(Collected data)
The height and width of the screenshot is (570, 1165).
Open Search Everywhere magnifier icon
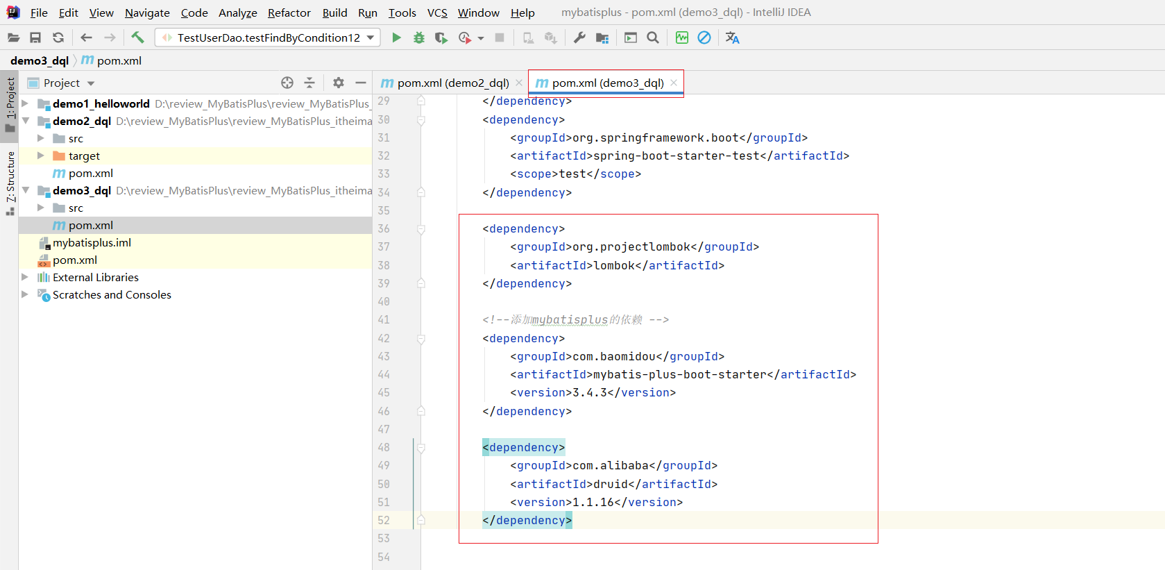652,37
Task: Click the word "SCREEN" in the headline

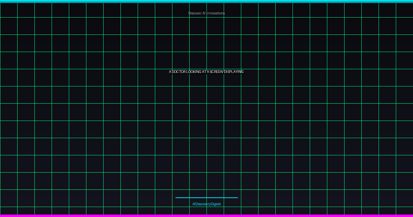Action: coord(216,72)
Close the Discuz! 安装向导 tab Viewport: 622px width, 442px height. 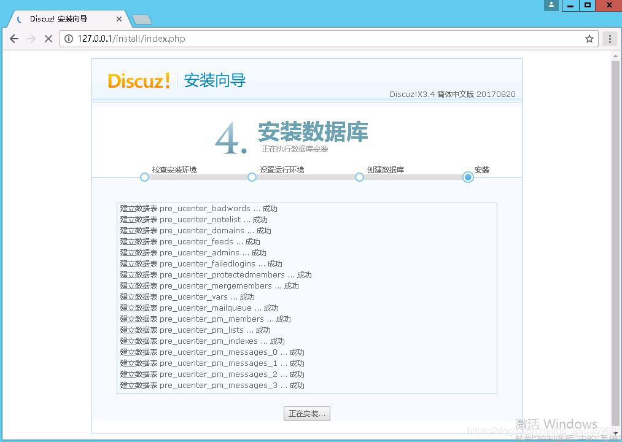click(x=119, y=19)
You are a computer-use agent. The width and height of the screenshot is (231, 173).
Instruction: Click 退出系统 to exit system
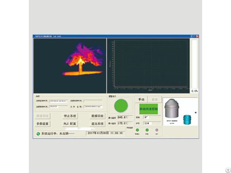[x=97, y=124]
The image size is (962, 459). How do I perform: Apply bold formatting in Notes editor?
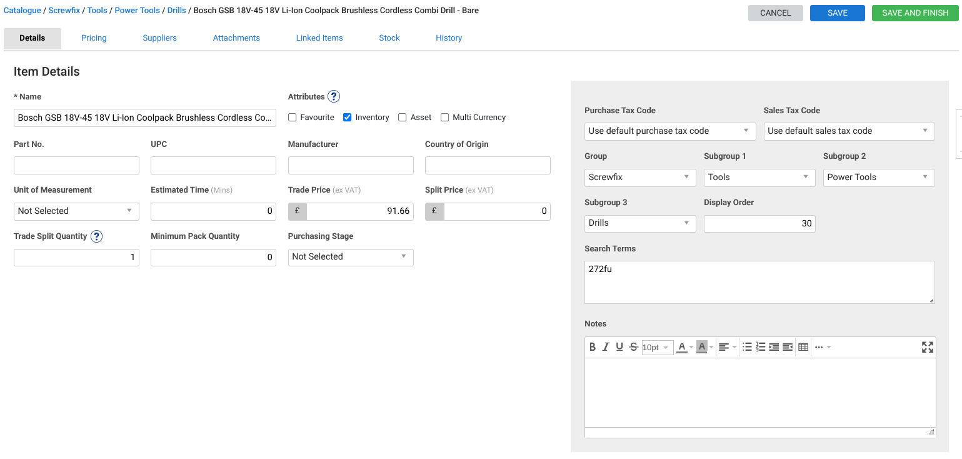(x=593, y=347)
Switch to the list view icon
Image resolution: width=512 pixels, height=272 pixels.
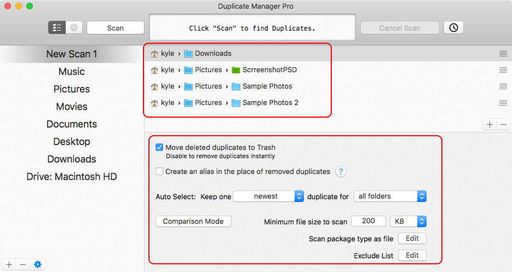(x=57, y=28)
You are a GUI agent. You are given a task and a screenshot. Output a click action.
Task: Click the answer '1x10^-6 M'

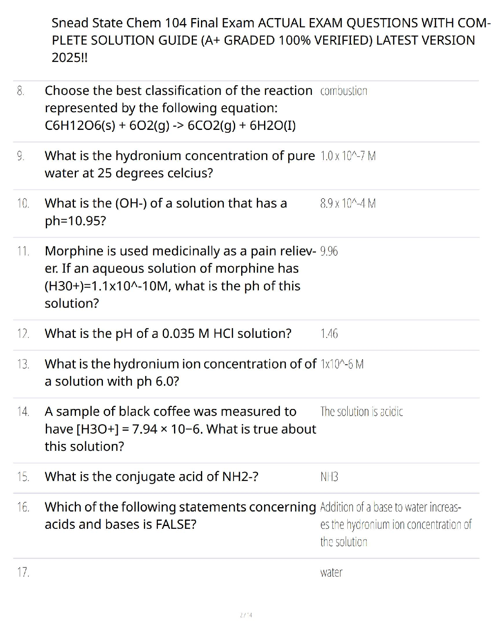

● The problem
Set down exactly, with no additions, each line from the line that includes "Instruction: Click 退出系统 to exit system" to the final line of the entries above; leave pictures out.

● Answer to this exercise
Instruction: Click 退出系统 to exit system
[x=97, y=124]
The image size is (962, 459). How do I perform: Apply bold formatting in Notes editor?
(x=593, y=347)
Switch to the list view icon
Image resolution: width=512 pixels, height=272 pixels.
(x=57, y=28)
You are a GUI agent. You are given a task and a screenshot. Output a click action.
Task: Click the answer '1x10^-6 M'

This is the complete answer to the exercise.